Phenomenal Memory

In many countries of the world event held in memory, in Germany, USA, England etc. The first international MEMORIADA took place in 1991 in England. Registered world record: Remembering numbers – 1620 numbers for 1 hour – Andy Bell (England). Memorizing binary numbers – numbers 2745 in 30 minutes – Zhang Yu (USA). Fast memorizing numbers – 314 digits in 5 minutes – Yu Zhang (USA). Records recorded in the Guinness Book of Records: Remembering the number n – in February 1995 by Hiroyuki Goto of Tokyo called from memory the number n up to 42 195 characters. Record was recorded in the Tokyo Broadcasting Center. French physicist Andre Marie Ampere (1775-1836) was able to repeat long passages from the encyclopedia on topics of heraldry and falconry, even 50 years after reading the relevant articles.

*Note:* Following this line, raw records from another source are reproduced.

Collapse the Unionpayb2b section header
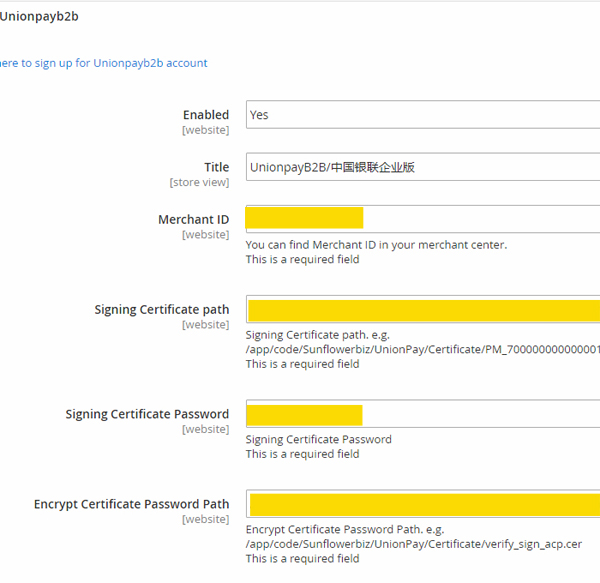 click(39, 17)
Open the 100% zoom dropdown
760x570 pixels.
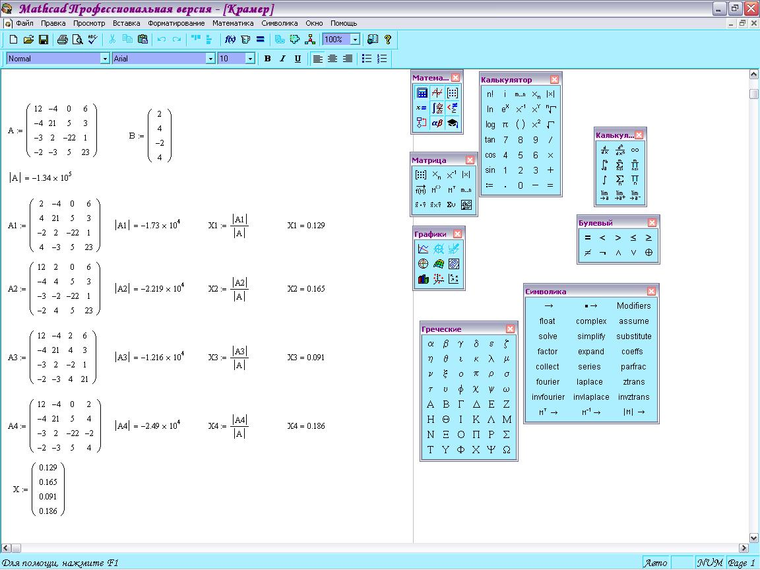point(355,40)
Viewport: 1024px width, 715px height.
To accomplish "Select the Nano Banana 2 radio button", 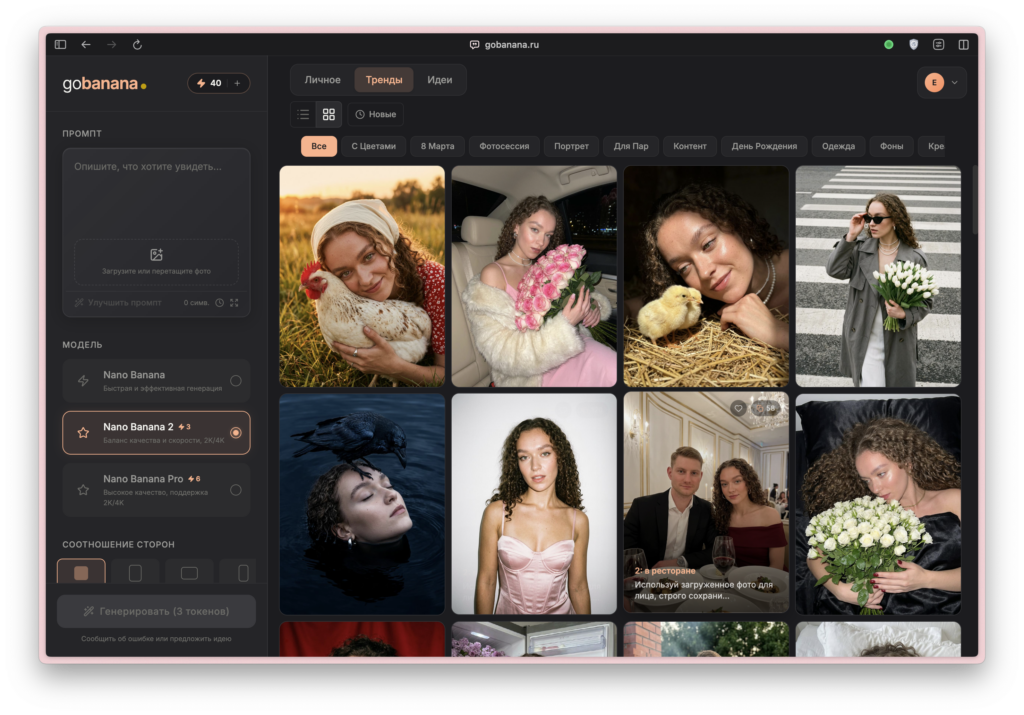I will pyautogui.click(x=235, y=432).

South African and international statesman Jan Smuts Christian (1890-1950) already at an advanced age memorized the 5000 books. In June 2009, a neurosurgeon from Lviv Andriy Slyusarchuk set a world record for memorizing the number . He remembered the 30 million digits after the decimal point standing this number. In 2009, the winner was Briton memoriady Ben Pridmore. He became a three-time champion memoriady nominations for remembering names, faces and four thousand numbers in sequence. The list goes on.

. . We admire people who show such impressive results, but remember to train numbers, dates, names, foreign words, etc. not as difficult as it seems. First and foremost, we need to set a goal and stop criticizing his memory.